§ **Zu lesender Text**:

=====

85 Nur die Auslegung des Begriffes der Kapazitätsbegrenzung als technische Begrenzung entspreche den Zielen, die sowohl die Richtlinie als auch die Genehmigungsentscheidungen miteinander in Einklang hätten bringen sollen, nämlich Kompensation der durch die Betriebsbeihilfen bewirkten Wettbewerbsverzerrung und Durchführung einer erfolgreichen Umstrukturierung. Diese beiden Ziele würden durch ein System miteinander in Einklang gebracht, das zum einen das Produktionsvermögen durch technische Begrenzungen limitiere, um die Wettbewerber der Klägerin zu schützen, das dieser aber zum anderen auch ermögliche, mit den vorhandenen Anlagen so effektiv wie möglich zu produzieren. Wäre der Klägerin hingegen eine Produktionsbeschränkung auferlegt worden, so wäre sie bei Steigerung der Produktivität zu Maßnahmen gezwungen gewesen, die der erfolgreichen Umstrukturierung entgegengestanden hätten, wie etwa ein zeitweiser Produktionsstopp der Werft und der Verzicht auf Maßnahmen zur Steigerung der Produktivität. Hätte die Kommission Recht, so wäre über einen langen Zeitraum - trotz allgemeinen Fortschritts der Produktivität im Schiffbau bei allen Wettbewerbern, vor allem in Korea - keinerlei Steigerung der Produktivität möglich gewesen.

=====

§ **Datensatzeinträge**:
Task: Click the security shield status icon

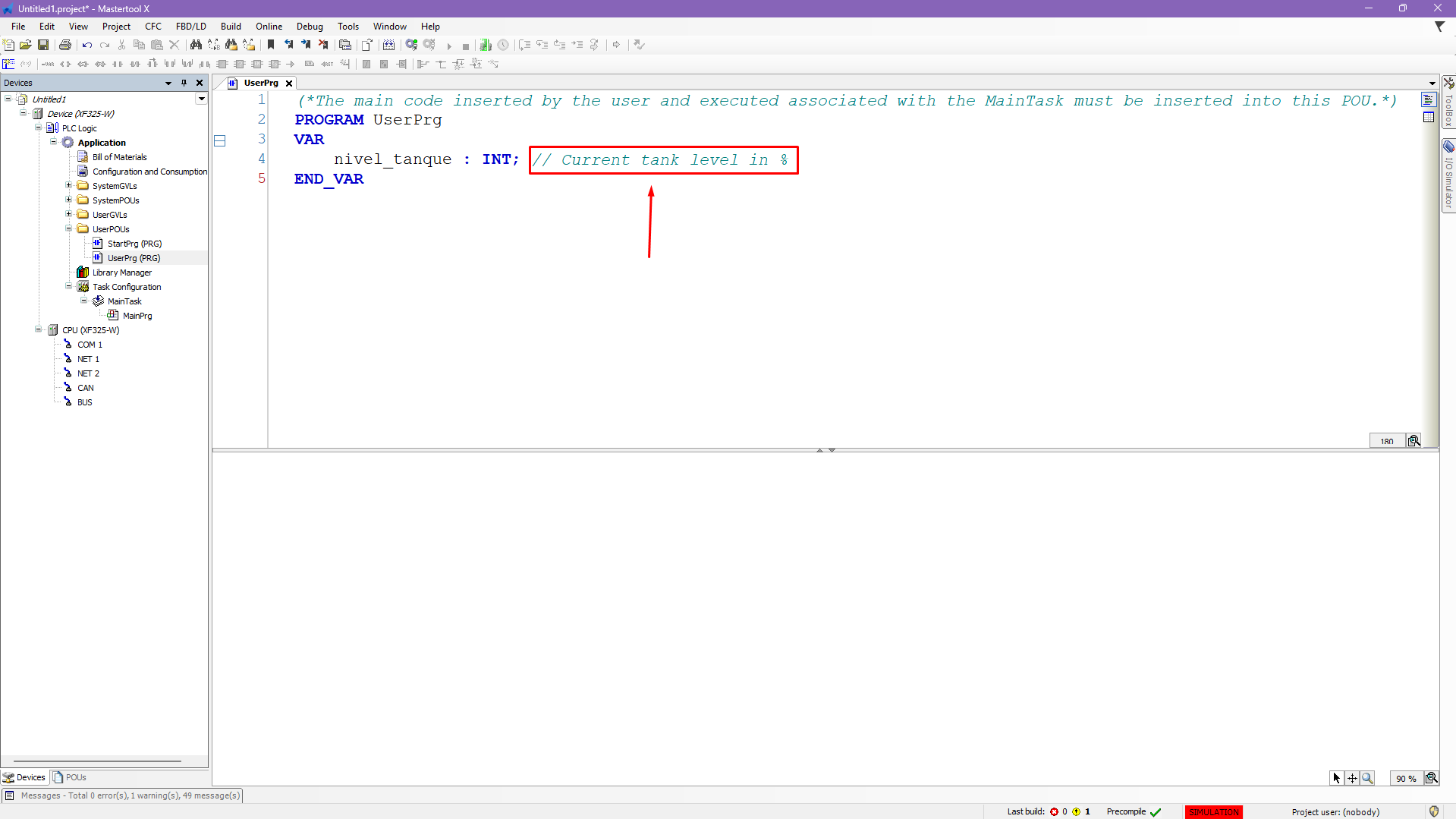Action: [1433, 811]
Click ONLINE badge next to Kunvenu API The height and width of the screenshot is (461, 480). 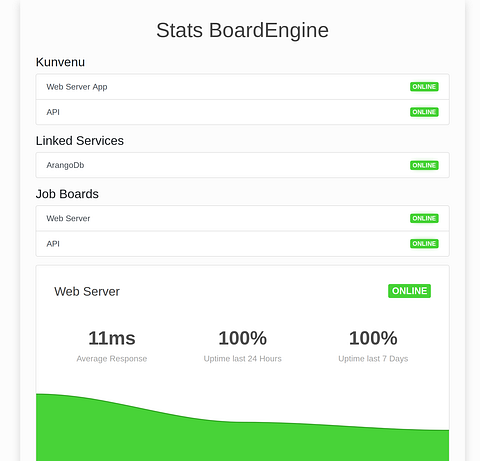tap(424, 112)
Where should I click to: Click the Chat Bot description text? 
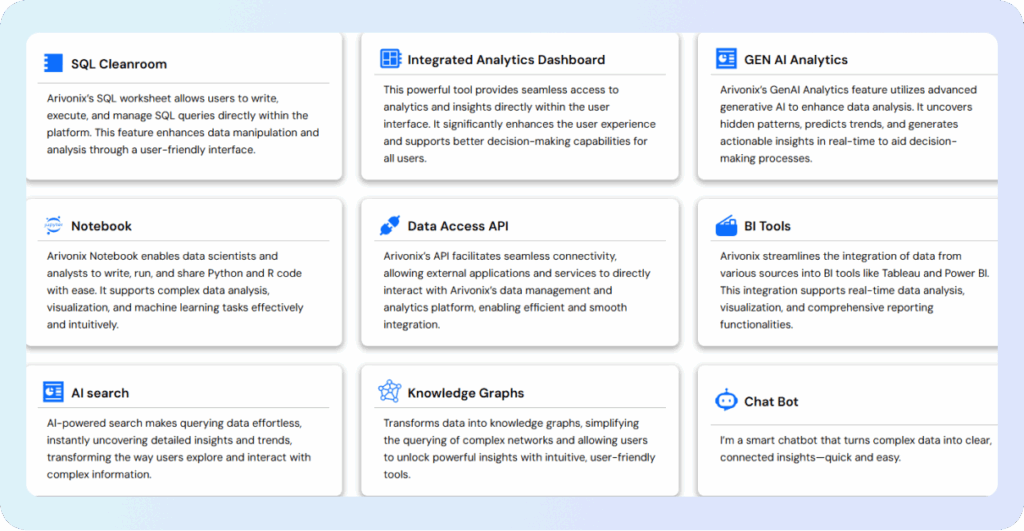[x=856, y=449]

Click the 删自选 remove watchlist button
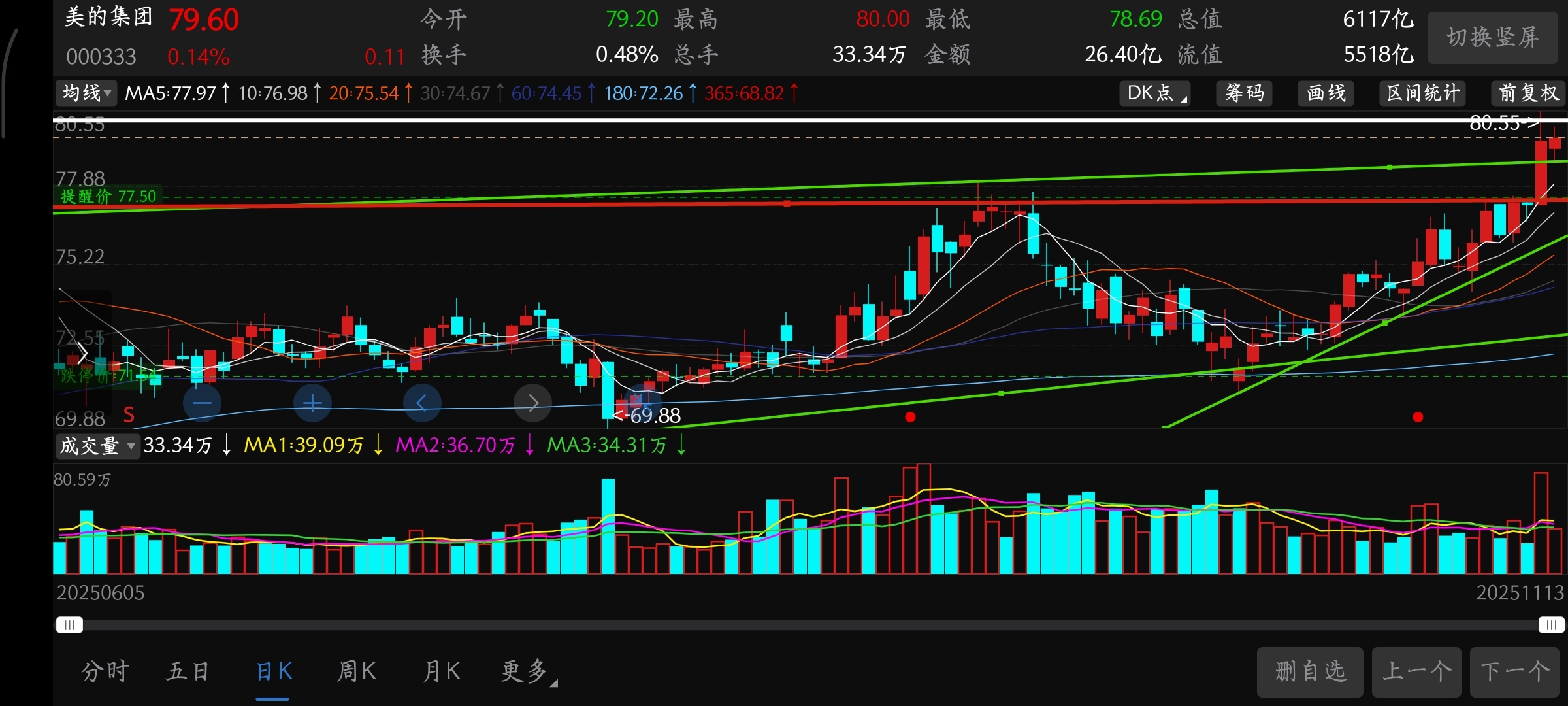point(1310,671)
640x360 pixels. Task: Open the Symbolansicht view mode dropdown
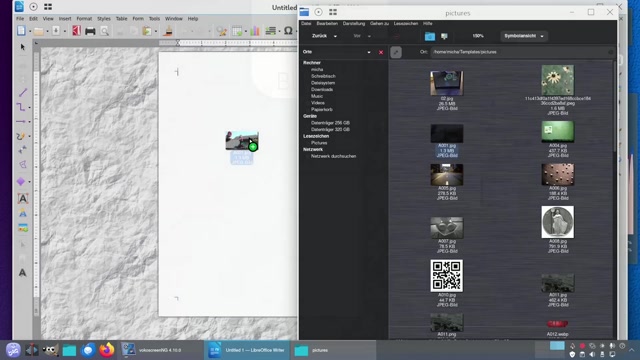tap(524, 36)
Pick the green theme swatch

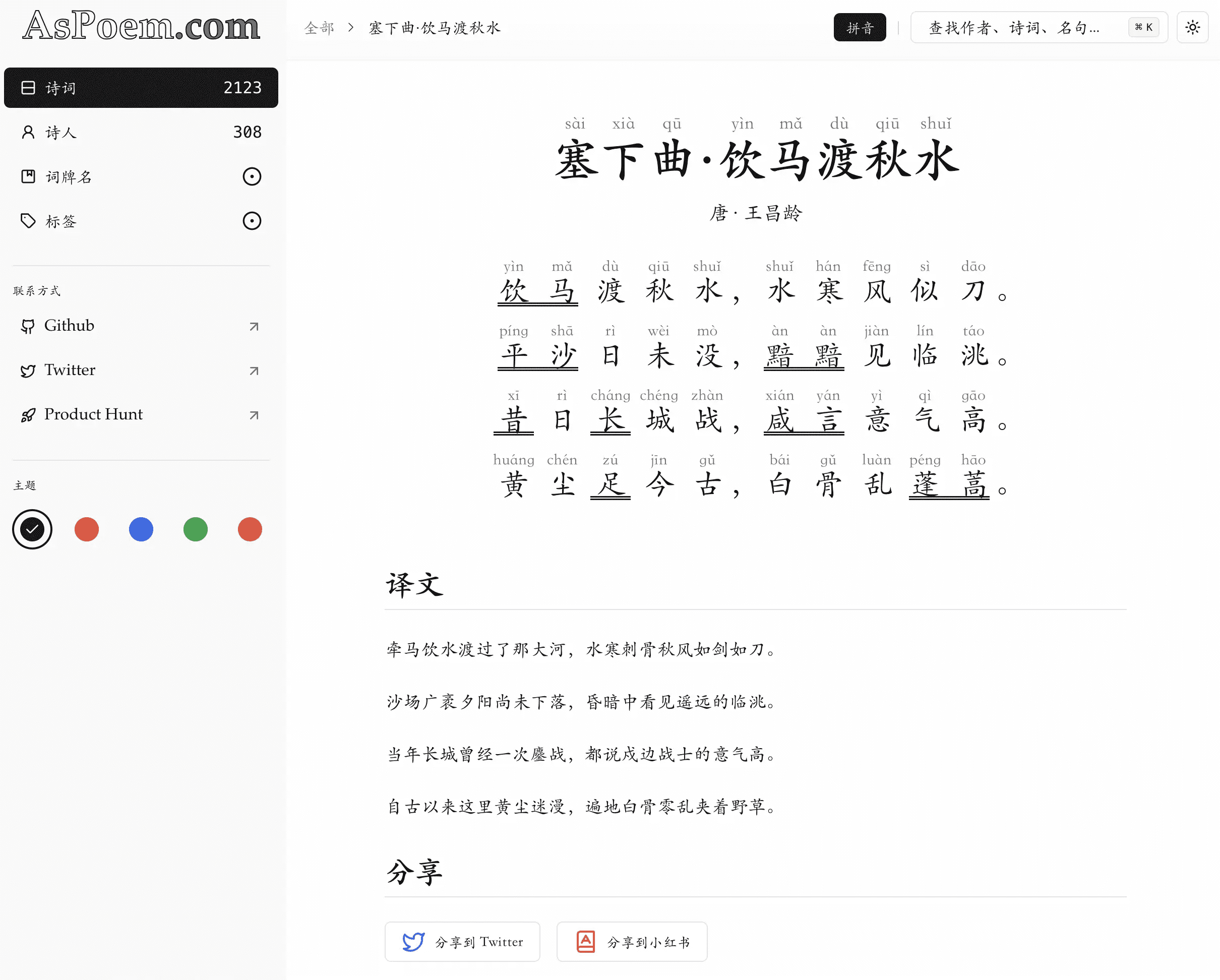(x=195, y=529)
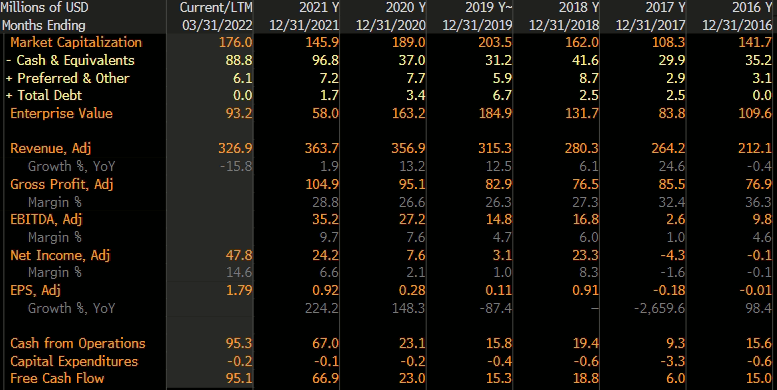Select the Current/LTM column header
The height and width of the screenshot is (390, 777).
pyautogui.click(x=216, y=7)
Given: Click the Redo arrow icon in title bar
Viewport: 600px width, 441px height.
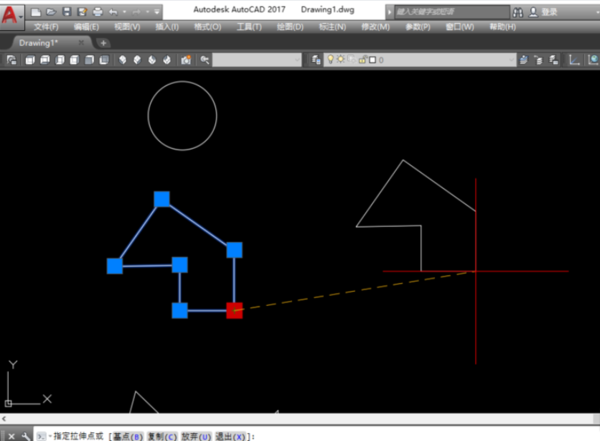Looking at the screenshot, I should (x=139, y=11).
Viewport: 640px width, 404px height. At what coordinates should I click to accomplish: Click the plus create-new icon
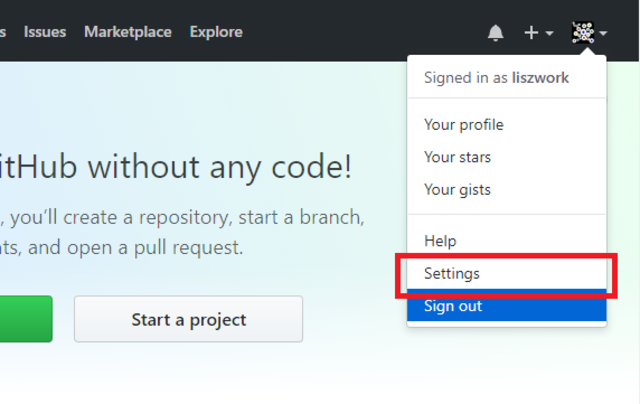point(531,33)
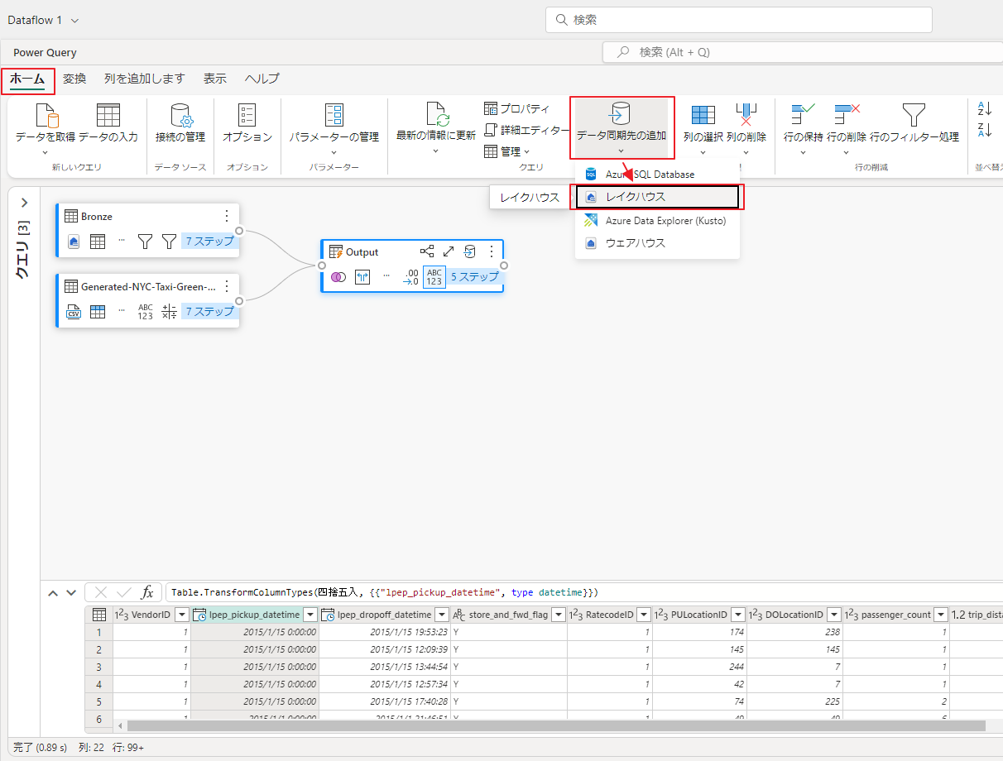
Task: Click 最新の情報に更新 refresh icon
Action: (436, 115)
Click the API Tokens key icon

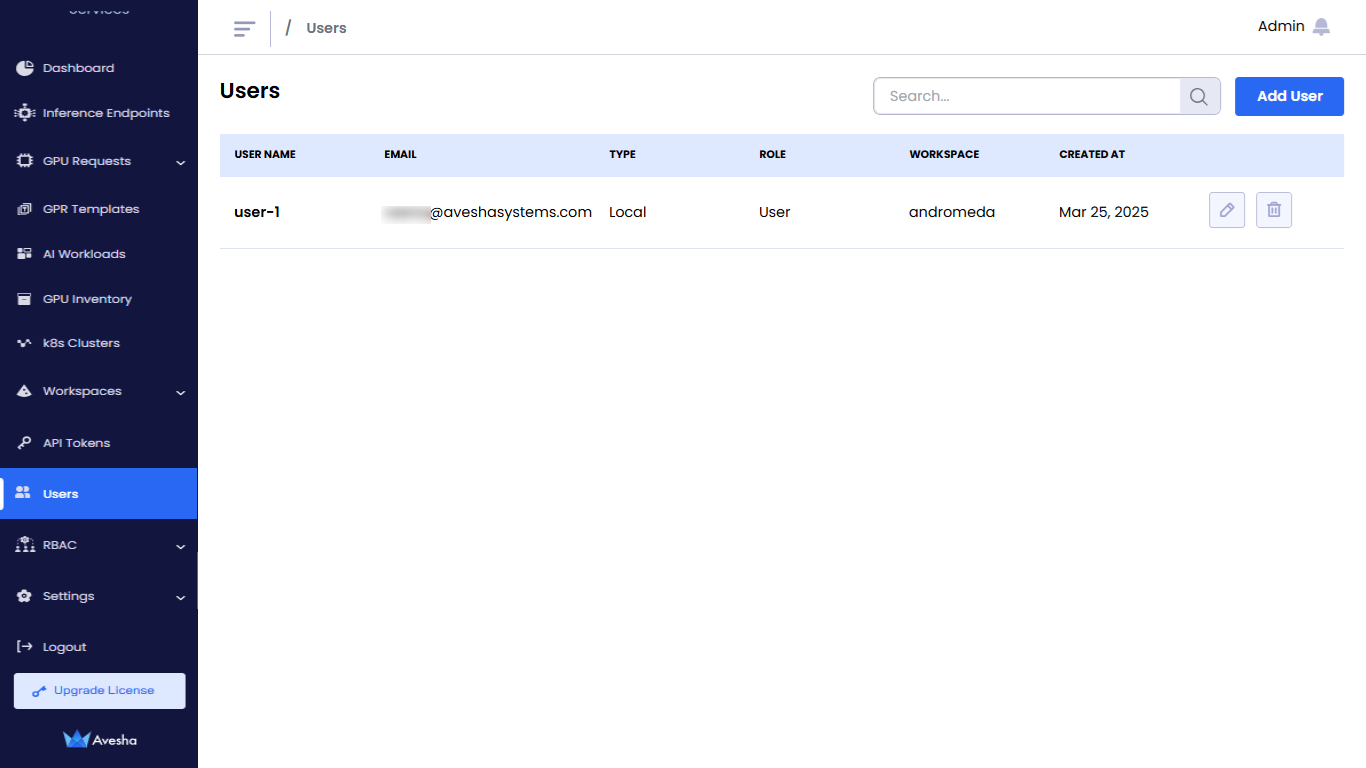point(25,443)
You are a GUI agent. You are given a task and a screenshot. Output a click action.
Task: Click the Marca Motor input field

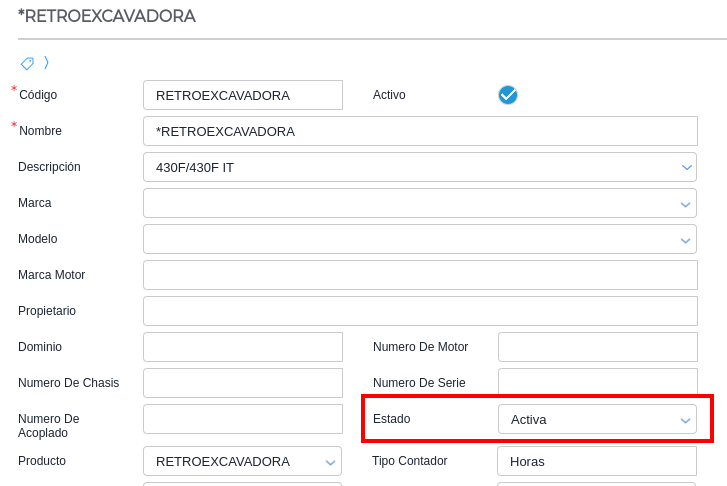(420, 275)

=====

§ **Zu erledigende Aufgaben**:
a. Beantworte anhand des Textes über die Kapazitätsbegrenzung diese Fragen:
(i) Welche zwei Ziele sollten miteinander in Einklang gebracht werden?
(ii) Zu welchen Maßnahmen wäre die Klägerin bei einer Produktionsbeschränkung und steigender Produktivität gezwungen gewesen?
(iii) Welches Land wird beim allgemeinen Fortschritt der Produktivität im Schiffbau besonders genannt?
b. Setze den Text über die Kapazitätsbegrenzung im Anschluss an seinen letzten Satz fort.

§ **Ergebnisse je Aufgabe**:
a.
(i) Die Kompensation der durch die Betriebsbeihilfen bewirkten Wettbewerbsverzerrung und die Durchführung einer erfolgreichen Umstrukturierung.
(ii) Zu einem zeitweisen Produktionsstopp der Werft und zum Verzicht auf Maßnahmen zur Steigerung der Produktivität.
(iii) Korea.

b.
86 Die Kommission trägt demgegenüber vor, dass der Begriff der Kapazitätsbegrenzung die unter günstigen Voraussetzungen unter Berücksichtigung der verfügbaren Anlagen maximal erzielbare Produktion erfasse. Daher habe sie keinen Sachverhaltsirrtum oder Rechtsfehler begangen, als sie entschieden habe, dass Kvaerner einen Teil der gewährten Beihilfe zurückzahlen müsse, weil ihre Produktion die in den Genehmigungsentscheidungen vorgesehene Grenze von jährlich 85 000 cgt überschritten habe.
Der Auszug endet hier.